What gets us fixated on certain places? Why did a young photographer called Roger Mayne spend five years repeatedly photographing a single street in west London, visiting it 27 times and taking 1,400 photos?
Maybe it was the shock of the new: born in strait-laced Cambridge, Mayne was thrilled by the working-class kids of Southam Street in Ladbroke Grove. Maybe it was a sense of foreboding: as concrete estates wiped out the old terraces, Southam Street seemed like a place that would soon vanish. (It did, obliterated by the Trellick Tower in 1969.) Or was it something bigger and more transcendent? That’s the kind of question you’ll find yourself asking after stepping back in time at this new Mayne retrospective with Southam Street at its centre.
The Photographers’ Gallery exhibition charts Mayne’s travels across Britain, from bicycle factories in Nottingham and council estates in Sheffield to Brick Lane and Bermondsey.
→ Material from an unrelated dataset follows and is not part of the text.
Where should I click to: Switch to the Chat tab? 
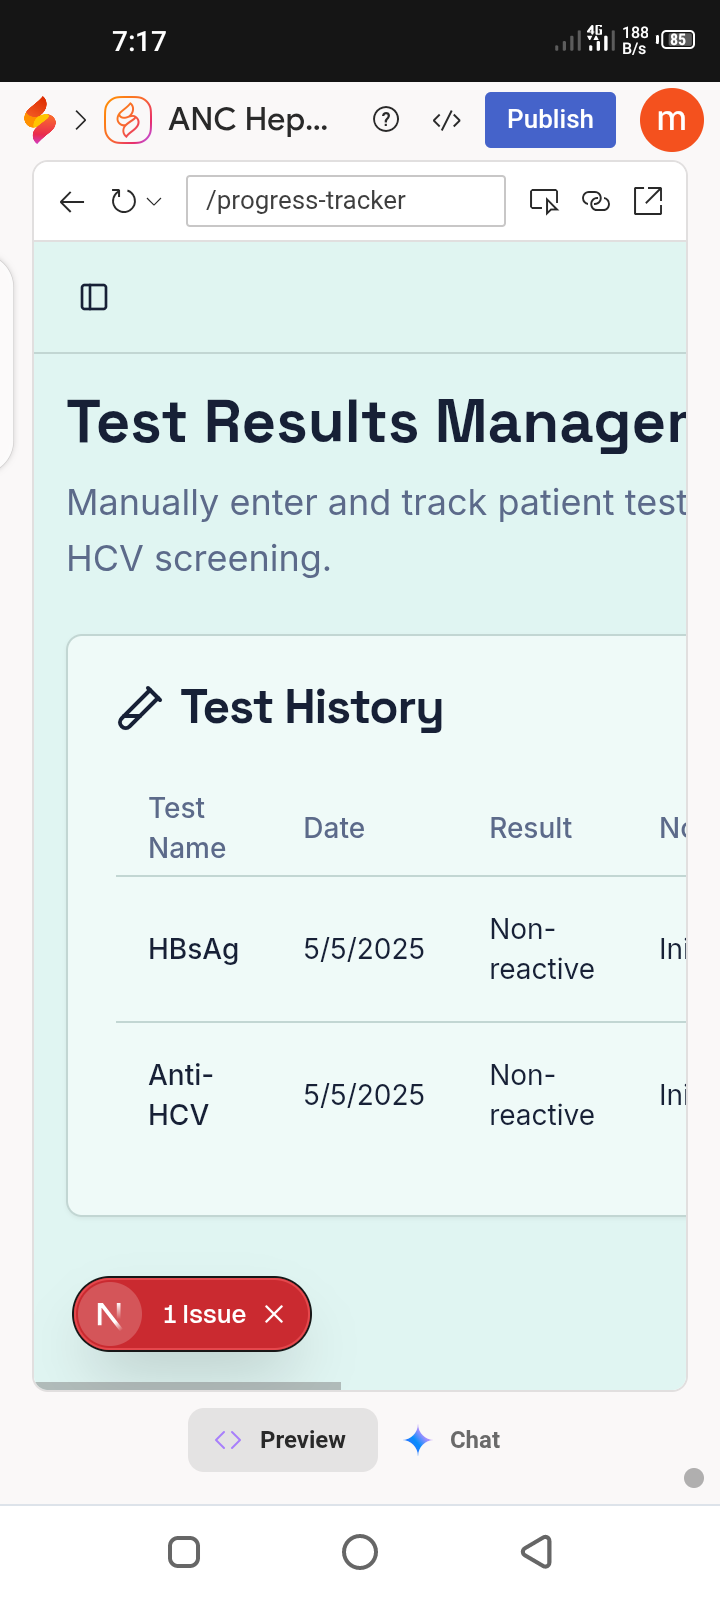(452, 1440)
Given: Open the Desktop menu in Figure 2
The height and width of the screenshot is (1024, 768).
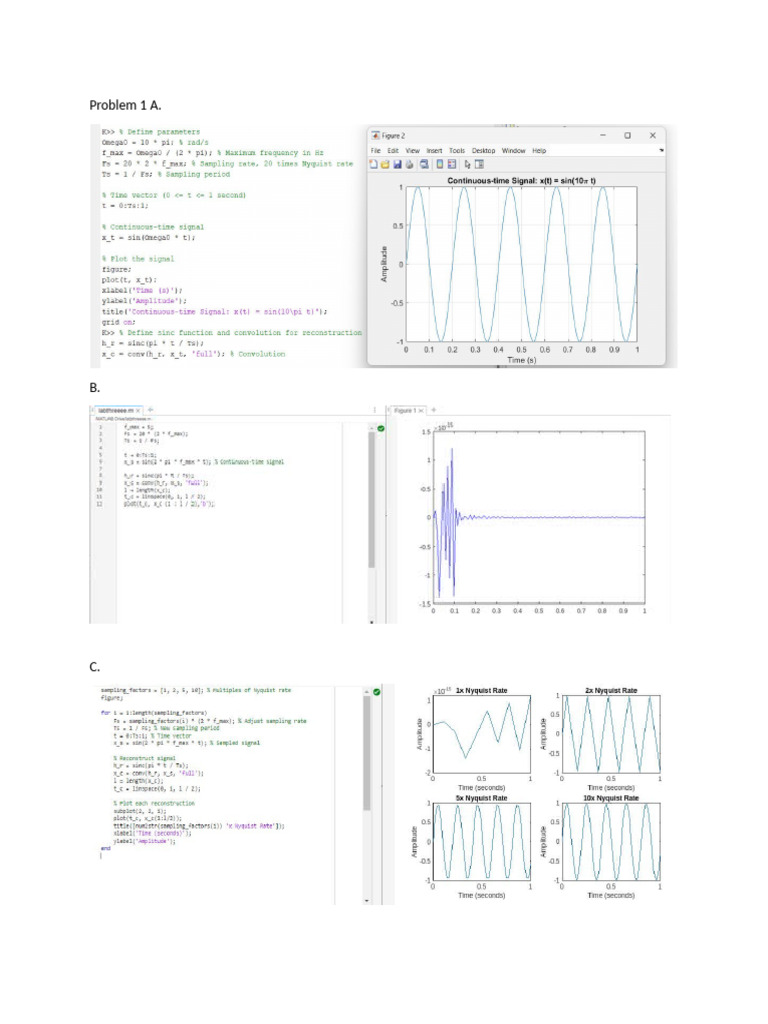Looking at the screenshot, I should click(483, 151).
It also includes the first ever recreation of his photo installation ‘The British at Leisure’, commissioned for the Milan Triennale in 1964: five screens, 310 photo slides and a cool jazz soundtrack (nice).
‘These scenes from a lost city radiate history and absence’
But it was in the slums of North Kensington between 1956 and 1961 that Mayne (who died in 2014) found the perfect setting to produce what he called a ‘cinema of stills’: expressive, narrative, realist shots that helped to drag British documentary photography out of straight photojournalism.